Former U.S. President Jimmy Carter is urging incumbent President Barack Obama to support an anti-Israel resolution at the United Nations Security Council that would allow the Palestinian Authority to evade its obligation to negotiate a final status agreement and skip directly to independent statehood.
The obligation to negotiate via direct talks with Israel was enshrined in the internationally-recognized Oslo Accords signed between Israel and the Palestinian Authority in the early 1990s. But the Ramallah government has spent the intervening years working to avoid its contractual obligations — the first of which mandate the abolition of incitement to violence and terror against Jews and Israelis and demand direct talks to negotiate a final status agreement.
Instead, representatives for the Palestinian Authority made monumental and successful efforts to evade those responsibilities via proxies in the United Nations General Assembly who helped the entity to methodically upgrade its status unilaterally at the world body without having to negotiate at all.
Now Jimmy Carter, known for years as an advocate on behalf of Gaza’s terrorist leadership and that of the Palestinian Authority in Ramallah, is once again intervening to use his influence in the region.

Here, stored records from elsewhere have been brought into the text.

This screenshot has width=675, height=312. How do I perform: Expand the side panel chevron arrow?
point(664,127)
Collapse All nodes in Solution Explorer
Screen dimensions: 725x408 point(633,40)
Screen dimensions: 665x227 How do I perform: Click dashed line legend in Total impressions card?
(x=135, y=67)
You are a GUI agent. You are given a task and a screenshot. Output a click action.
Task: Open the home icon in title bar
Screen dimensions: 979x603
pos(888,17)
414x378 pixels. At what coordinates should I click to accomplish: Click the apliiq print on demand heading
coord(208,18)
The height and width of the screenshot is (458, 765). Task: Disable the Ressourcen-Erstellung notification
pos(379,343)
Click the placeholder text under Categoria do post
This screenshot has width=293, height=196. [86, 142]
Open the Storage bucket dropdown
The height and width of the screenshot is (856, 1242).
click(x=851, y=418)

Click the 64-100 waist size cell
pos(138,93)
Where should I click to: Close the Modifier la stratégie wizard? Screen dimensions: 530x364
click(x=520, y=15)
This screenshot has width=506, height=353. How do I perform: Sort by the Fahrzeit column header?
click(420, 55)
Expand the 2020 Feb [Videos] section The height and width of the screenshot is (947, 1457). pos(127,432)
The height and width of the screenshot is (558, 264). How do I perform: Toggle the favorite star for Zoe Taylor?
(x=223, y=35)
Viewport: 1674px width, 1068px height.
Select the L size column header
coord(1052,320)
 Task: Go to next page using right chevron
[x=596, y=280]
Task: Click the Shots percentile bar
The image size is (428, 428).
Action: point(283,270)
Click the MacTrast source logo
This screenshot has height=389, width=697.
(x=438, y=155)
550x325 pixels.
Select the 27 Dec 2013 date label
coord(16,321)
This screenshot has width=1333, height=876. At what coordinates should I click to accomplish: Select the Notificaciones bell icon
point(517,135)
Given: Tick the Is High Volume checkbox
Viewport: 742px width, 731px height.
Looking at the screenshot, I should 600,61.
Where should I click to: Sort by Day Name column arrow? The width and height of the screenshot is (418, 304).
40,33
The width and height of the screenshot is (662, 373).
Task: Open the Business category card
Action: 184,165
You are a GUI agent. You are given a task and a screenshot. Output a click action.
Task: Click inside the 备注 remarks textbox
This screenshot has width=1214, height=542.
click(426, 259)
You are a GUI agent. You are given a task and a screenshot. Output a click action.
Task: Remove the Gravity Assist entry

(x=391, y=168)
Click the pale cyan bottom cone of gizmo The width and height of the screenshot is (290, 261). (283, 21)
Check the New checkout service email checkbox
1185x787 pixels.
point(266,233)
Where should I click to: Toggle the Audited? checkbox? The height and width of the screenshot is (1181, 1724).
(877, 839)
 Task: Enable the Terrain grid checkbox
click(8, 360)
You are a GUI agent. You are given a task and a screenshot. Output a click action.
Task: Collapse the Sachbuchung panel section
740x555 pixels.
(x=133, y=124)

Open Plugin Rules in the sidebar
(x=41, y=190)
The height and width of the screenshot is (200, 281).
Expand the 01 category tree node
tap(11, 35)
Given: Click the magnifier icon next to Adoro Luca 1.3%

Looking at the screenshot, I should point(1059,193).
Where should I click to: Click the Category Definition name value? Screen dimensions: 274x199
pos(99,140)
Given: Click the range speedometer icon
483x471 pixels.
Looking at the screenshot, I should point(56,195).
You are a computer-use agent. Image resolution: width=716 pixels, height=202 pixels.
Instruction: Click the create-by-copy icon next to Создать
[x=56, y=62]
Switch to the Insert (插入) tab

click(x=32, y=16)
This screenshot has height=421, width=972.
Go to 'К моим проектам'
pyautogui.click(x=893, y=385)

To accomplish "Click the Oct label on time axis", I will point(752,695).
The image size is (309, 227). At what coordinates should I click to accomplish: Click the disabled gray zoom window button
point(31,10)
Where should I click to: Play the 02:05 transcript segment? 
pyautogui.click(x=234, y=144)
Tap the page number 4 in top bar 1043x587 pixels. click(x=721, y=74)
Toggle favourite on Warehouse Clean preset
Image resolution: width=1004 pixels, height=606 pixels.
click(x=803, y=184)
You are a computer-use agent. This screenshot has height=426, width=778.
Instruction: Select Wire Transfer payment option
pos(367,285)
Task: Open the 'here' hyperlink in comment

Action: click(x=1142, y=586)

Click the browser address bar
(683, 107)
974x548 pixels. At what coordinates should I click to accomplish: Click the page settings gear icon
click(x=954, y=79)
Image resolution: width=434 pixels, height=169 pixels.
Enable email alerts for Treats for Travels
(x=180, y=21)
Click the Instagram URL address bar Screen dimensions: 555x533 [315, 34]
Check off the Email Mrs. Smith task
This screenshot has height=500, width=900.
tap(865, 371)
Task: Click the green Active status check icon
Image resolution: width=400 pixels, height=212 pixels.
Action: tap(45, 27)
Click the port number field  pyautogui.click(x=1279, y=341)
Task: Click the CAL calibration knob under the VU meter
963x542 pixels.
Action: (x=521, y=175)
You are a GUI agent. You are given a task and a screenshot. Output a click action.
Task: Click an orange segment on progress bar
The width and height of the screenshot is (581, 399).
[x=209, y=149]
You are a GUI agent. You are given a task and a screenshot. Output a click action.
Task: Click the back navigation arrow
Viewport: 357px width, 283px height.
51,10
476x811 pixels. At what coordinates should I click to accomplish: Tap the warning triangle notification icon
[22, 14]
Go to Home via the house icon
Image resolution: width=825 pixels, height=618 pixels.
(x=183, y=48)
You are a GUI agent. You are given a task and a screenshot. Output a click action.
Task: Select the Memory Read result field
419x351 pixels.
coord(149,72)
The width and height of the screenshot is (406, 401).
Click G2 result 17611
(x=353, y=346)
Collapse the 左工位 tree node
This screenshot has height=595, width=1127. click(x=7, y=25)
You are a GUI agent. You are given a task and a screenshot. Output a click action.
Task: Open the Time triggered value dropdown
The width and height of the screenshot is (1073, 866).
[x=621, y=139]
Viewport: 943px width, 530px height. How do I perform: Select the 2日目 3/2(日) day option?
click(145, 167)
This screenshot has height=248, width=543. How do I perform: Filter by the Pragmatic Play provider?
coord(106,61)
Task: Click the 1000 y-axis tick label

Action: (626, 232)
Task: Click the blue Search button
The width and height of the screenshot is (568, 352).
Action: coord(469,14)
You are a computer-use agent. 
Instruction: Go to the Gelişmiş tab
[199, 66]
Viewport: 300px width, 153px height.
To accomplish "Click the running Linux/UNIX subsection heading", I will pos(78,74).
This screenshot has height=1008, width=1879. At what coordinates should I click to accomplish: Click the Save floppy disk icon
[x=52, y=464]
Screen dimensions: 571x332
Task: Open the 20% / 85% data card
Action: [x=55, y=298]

This time, Carter wrote an op-ed in The New York Times to urge an outgoing president to use his final days to sell out America’s most loyal Middle Eastern ally at the UN.
“It has been President Obama’s aim to support a negotiated end to the conflict based on two states, living side by side in peace,” Carter wrote. “That prospect is now in grave doubt. I am convinced that the United States can still shape the future of the Israeli-Palestinian conflict before a change in presidents, but time is very short.
“The simple but vital step this administration must take before its term expires on Jan. 20 is to grant American diplomatic recognition to the state of Palestine, as 137 countries have already done, and help it achieve full United Nations membership.”
Carter also wrote that security guarantees “for both Israel and Palestine are imperative,” as if that were actually possible. Further measures, he wrote, “should include the demilitarization of the Palestinian state” but did not suggest how that might take place.